With difficulty and high costs and secretively. Successful ones are the ones that are able to do it more cheaply. This is also the reason for their secretiveness: prices would go up.
The costly but straightforward approach would be to buy equity index puts. However, I don't think anyone here can or will explain how you can tail hedge at scale significantly more cheaply and effectively. To support this negative answer, I offer this:
In May 2020, there was a Twitter fight between Nassim Taleb (of Black Swan and tail hedging fame) and Cliff Asness (co-founder of 143 billion hedge fund AQR) on this very subject.
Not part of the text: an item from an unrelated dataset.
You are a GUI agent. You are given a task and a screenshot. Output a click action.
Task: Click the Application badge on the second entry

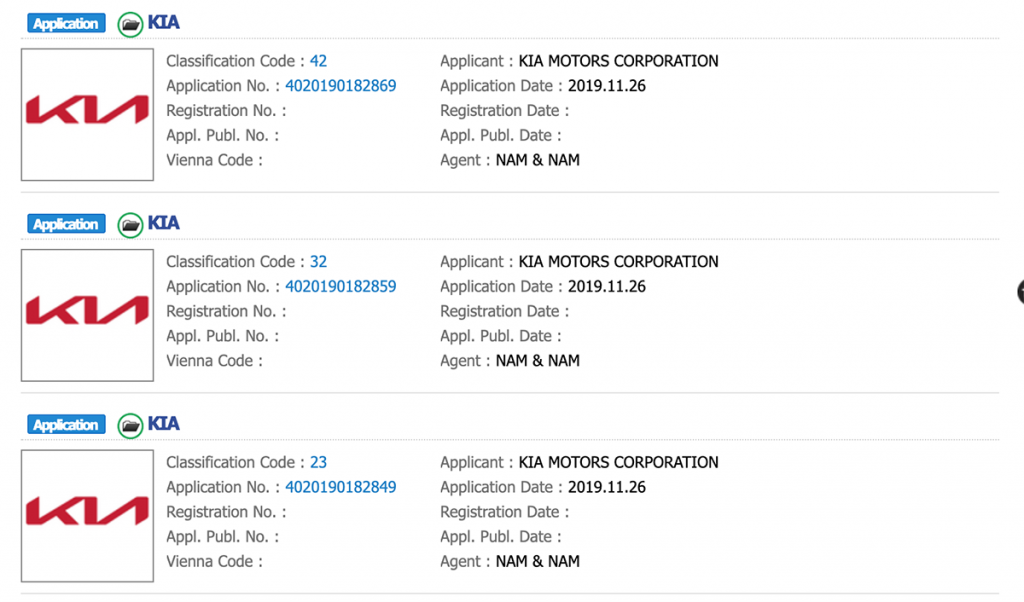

The fight started after a report by AQR on their blog claimed the strategy happened to work in March 2020 during the (first?) COVID-19 sell-of but was expensive to maintain during all the periods before this. They conclude that over longer periods, buying portfolio insurance isn't a good investment.
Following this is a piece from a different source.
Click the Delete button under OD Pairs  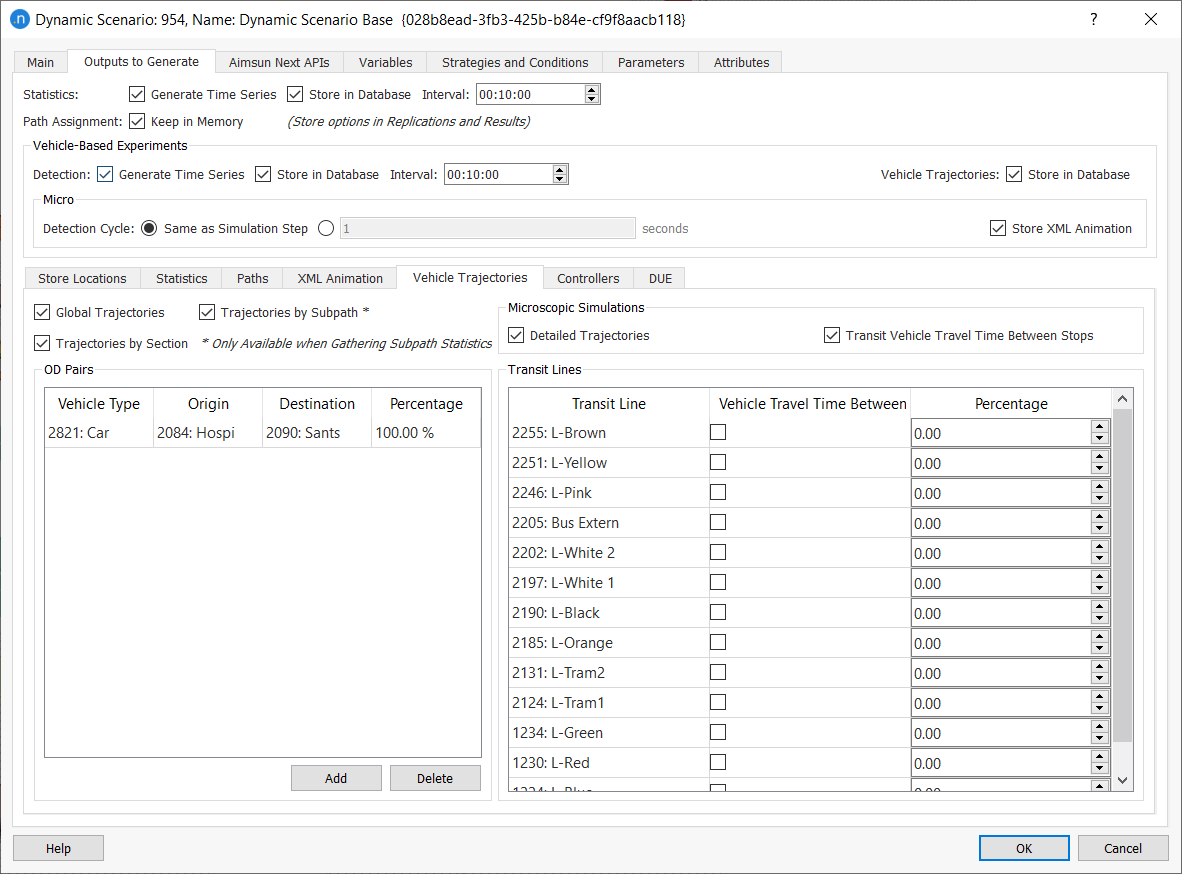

Taleb claims that tail-risk hedging can be done and should be done but I'm not aware of him or anyone else giving a general guide on how they exactly do it or point out where the AQR research paper went wrong.
What you can, is do an analysis (company, scenario, macro or something else) and try to figure out where tail risks are underpriced in the market and buy the protection (for example John Paulson's bet against the housing market). In my opinion, this has more in common with active investing than hedging.